I can’t think of anything funny to say, I mean, I tried nine times.
9 is a CGI animated feature film by Shane Acker – his feature film directorial debut nonetheless – starring Elijah Wood as the titular #9. It is a film set in a post-apocalyptic world in which the human race has been wiped out by an army of robots. As the human race was being exterminated a scientist (the scientist who created the thinking robot that got into the hands of an evil dictator) created nine small robots dressed in sack-cloth who would destroy the (unintentionally) evil thinking robot that created the army of robots that wiped out humanity.
Each of these small – human like – robots created by the scientist are simply named 1 through 9. 9 is the last one to be created and when he finds the rest of the group they do not take kindly to him as he Is pretty much a stranger. When 9 comes into the picture there is only one enemy machine left alive – some kind of cat-like thing – which is dealt with fairly swiftly and easily. However, 9 has some kind of talisman and places it into a socket, waking up the B.R.A.I.N – the thinking machine the scientist created – and all hell breaks loose.
This may sound like a fairly interesting narrative for a CGI film, but no, the way the film is executed is really quite bad. First things first, when the narrative really gets into its swing, it just kind of happens. It’s a dark narrative for a CGI film also, so it comes off as jarring by way of being serious, but not serious enough for anyone over the age of twelve to enjoy it to any considerable level. The premise of the film is much more interesting than the film itself.

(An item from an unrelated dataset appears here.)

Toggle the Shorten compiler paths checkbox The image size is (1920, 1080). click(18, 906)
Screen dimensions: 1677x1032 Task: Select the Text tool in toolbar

Pushing the narrative along are the characters, and you’ll find all the stereotypes here. 9 is the bland all-round hero who somehow takes control of the group. 1 is the old leader who’s stuck In his ways and comes across as a bit of a jerk, and the rest are the nutter, the strong man, the ninja, the coward, the old guy and the clever ones. The interaction between all of these characters limps throughout the whole film with help from a very mediocre script that favours action over emotion for the large part. But here’s the kicker – the action is not exciting and when there is emotion it is plainly obvious as to what is going to happen.
However, the film does surprise in a couple of areas. There are deaths, a few, and the surprisingly dark story. As said earlier though, these details just seem jarring to those older than twelve (most definitely the target audience), who would probably enjoy the film.
I imagine you’re thinking then, that with a lacklustre narrative and poor character interaction the film at least employs a decent visual flair; well, you would be wrong if you were thinking this. There are some neat looking backdrops and a fairly good eye for detail, but the film does look like an Xbox 360 game; it just looks bad. I would say that perhaps it has not aged well, but for a film made in 2009 (the same year as Up), the visuals could have (see: should have) been a lot better.
Even the voice acting and score do not liven this mess up. The actors sound like they don’t really want to be there, and are just in it for the money, as every line is delivered in the same monotone. The score is just forgettable and does not stand out at all – not necessarily bad, just forgettable.
9 is a film whose premise is much more interesting than the finished product. It is not a long film, but it certainly feels like it through its ugly visuals, poor narrative and dull voice-work. However, younger boys should find the film enjoyable enough, just hope that you are not there watching it with them.
Nothing more than ugly wasted potential.